チンピラ性とヤクザ性は「仁義なき戦い」を生んだ
『わが封殺せしリリシズム』大島渚
加賀まりこが松竹ヌーヴェルヴァーグと呼ばれる者たちは先輩映画監督の大家からチンピラ扱いされていたと発言していた。むしろそのことが映画界に新風を起こしていたのだ。
この本のタイトルとのなっている「わが封殺せしリリシズム」でのカンヌで大賞を取り、自身の学生時代に先輩に楯突いたチンピラ性について発言していた。それは同じ改革者でも増村保造を批評(批判)するのかと思ったが納得した(ゴダールやアンジェイ・ワイダの批評も)。あとで追悼文を書いて若気の至りだったような文章を載せているがテンションが低いと感じた。
激情の人大島渚が出ているのは批評家である斎藤龍風の追悼文であろう。大島渚の最初の映画『愛と希望の街』を褒め称えているがその鳩の象徴する捉え方を理解してないと言う。それでも映画は観客のもので、見てくれてなんぼなのだという意見なのである。批評家である斎藤龍風も大勢にそぐわない文章(批評)を書き続けたので、やがて干されてヤクザ映画の記事を書くようになったという。東映ヤクザ映画のヤクザ性はほとんど斎藤龍風自身のことだったのだろう。そういうヤクザ性に共感を寄せてく熱く語るのだ。彼のヤクザ性というものが大島渚のチンピラ性とマッチしていく。
第一章の批評は、あの時代ならではなのか?批評性が何よりも大切だった時代に、旧体制にかなり厳しいことも発言していた。増村保造批判はいいとして、山本富士子に対する厳しい意見はそれを「日本の退廃」とまで書いている。

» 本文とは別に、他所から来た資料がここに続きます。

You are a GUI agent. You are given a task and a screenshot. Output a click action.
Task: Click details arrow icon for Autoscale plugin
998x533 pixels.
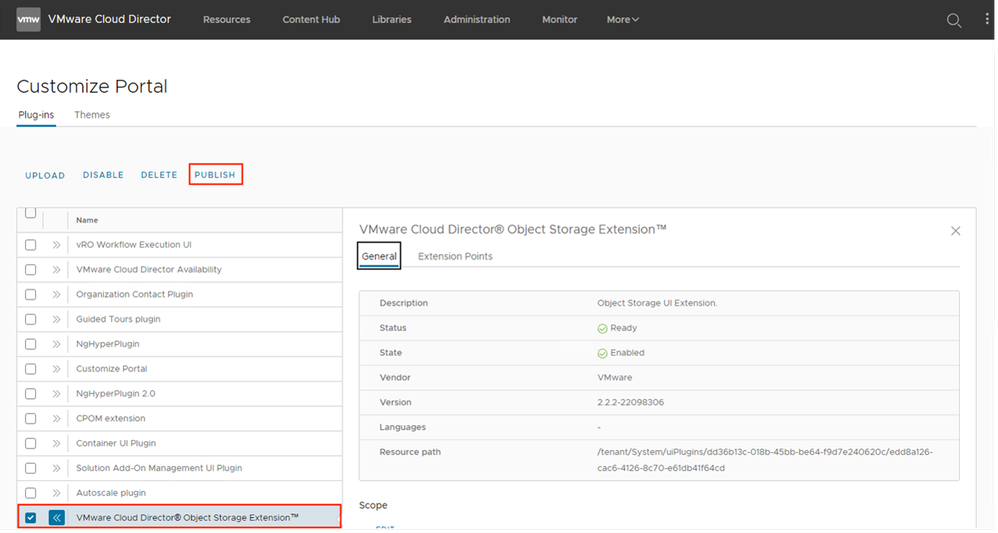[x=56, y=493]
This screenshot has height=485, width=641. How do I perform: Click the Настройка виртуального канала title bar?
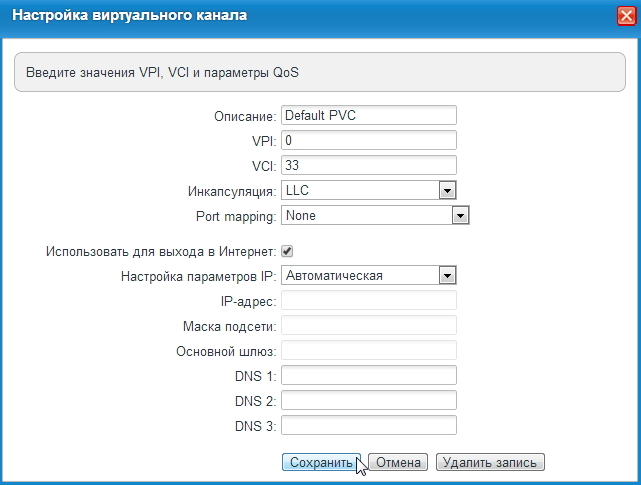click(300, 15)
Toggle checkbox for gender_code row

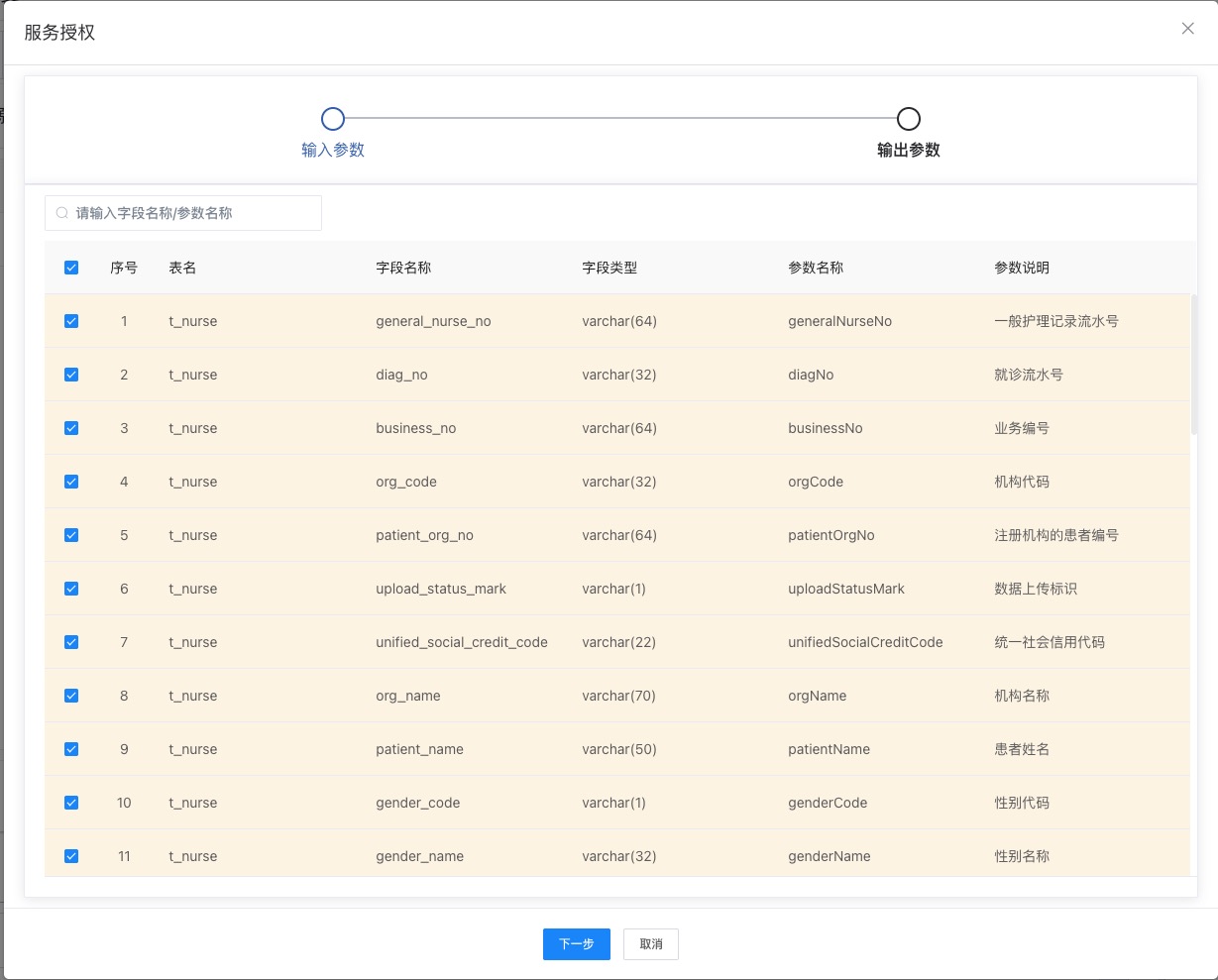71,803
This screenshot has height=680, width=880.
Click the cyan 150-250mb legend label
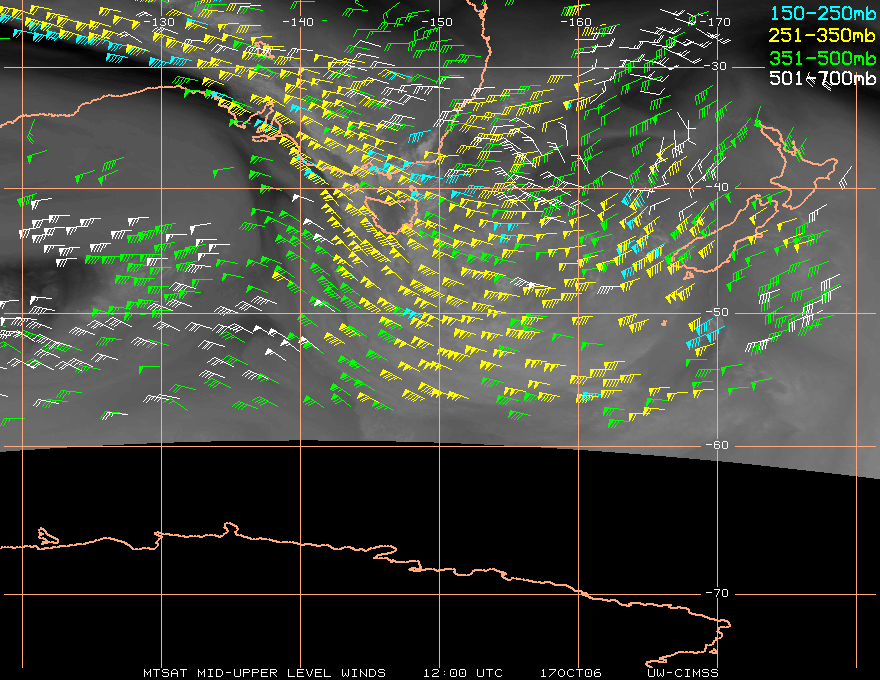823,13
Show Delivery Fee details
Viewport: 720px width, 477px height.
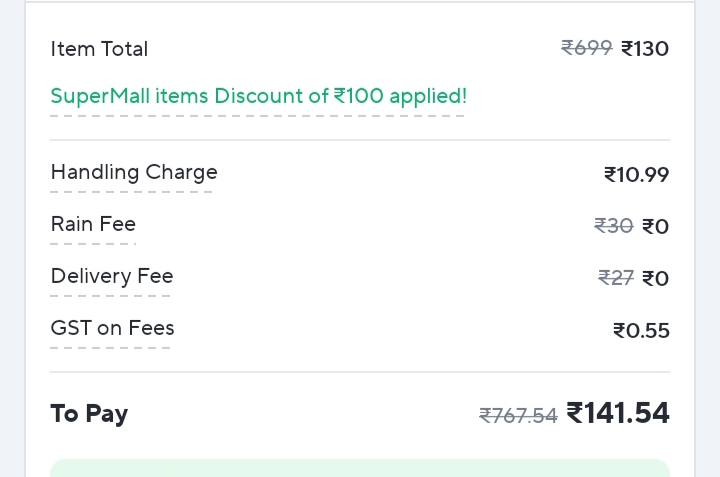112,276
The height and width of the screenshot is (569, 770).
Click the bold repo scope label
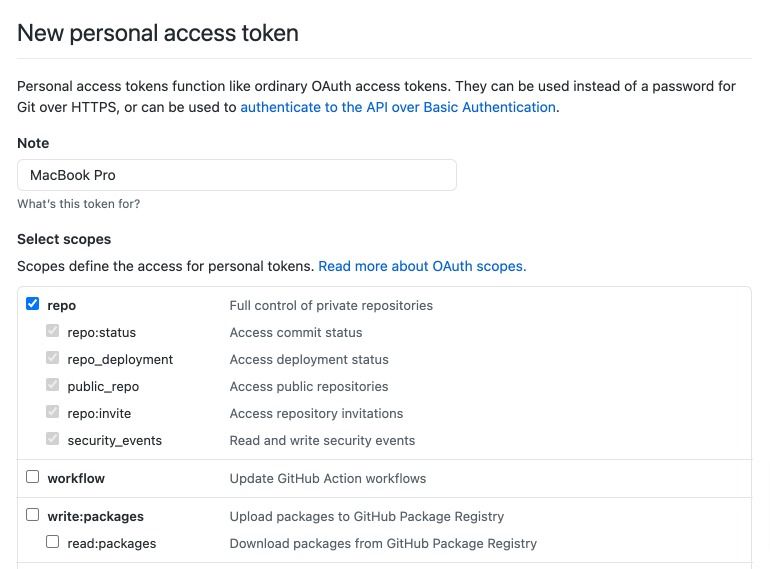[62, 306]
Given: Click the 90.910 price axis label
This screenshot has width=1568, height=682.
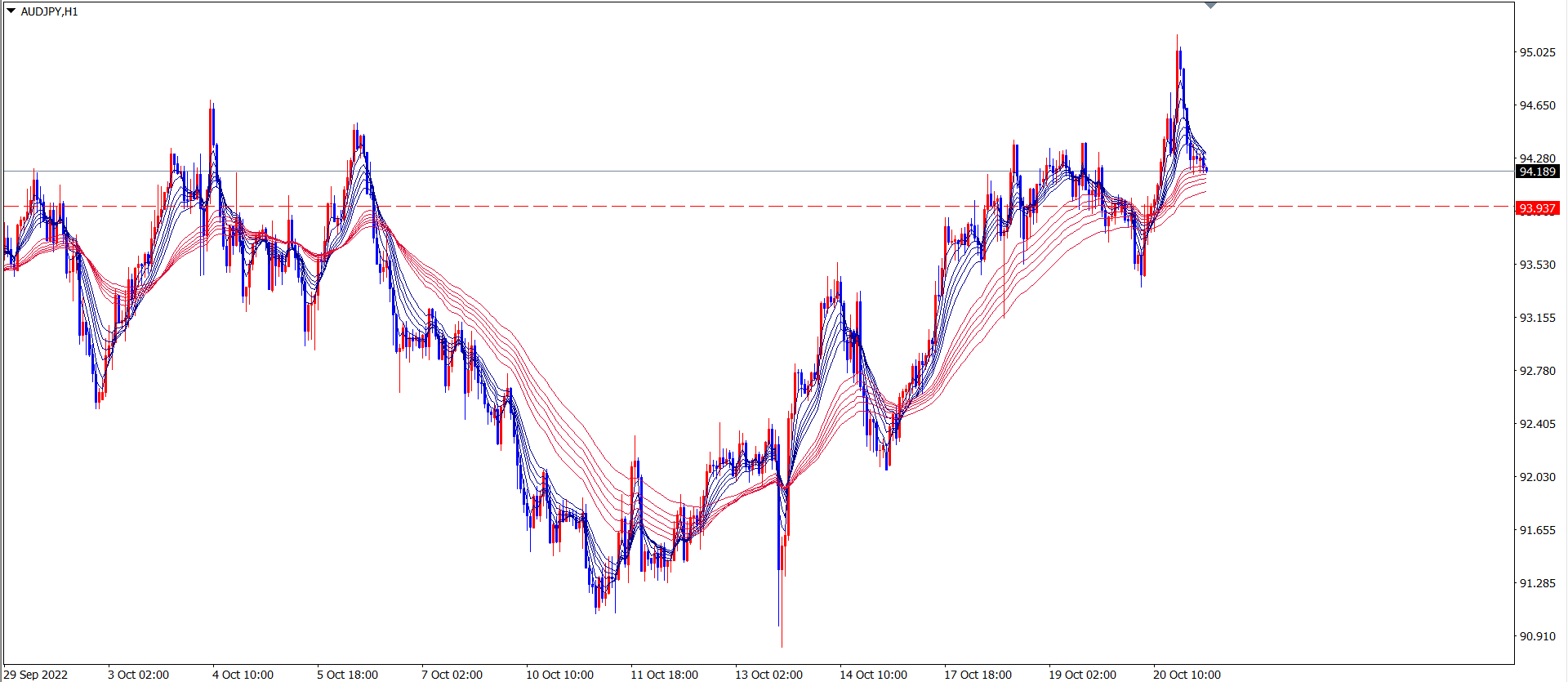Looking at the screenshot, I should (1537, 636).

そうかと思うと映画界の仕来りについて淡島千景の小言に神妙に頷いたり、美空ひばりの取り巻きとは(野次った青年を叩き出す取り巻きのいる会場)、それとは別にひばりの笑顔を立てたりするのだ。あまり論理が一貫しているとは思えないのだが、その感情の激しさが大島渚のエネルギーだったのだろう。後のエッセイの人物像(スケッチ)はほとんど論理というよりは叙情的な散文である。それがいいのだ。
第二章で自身の映画について自己分析しているのが興味深い。犯罪者と逃亡者と祭司。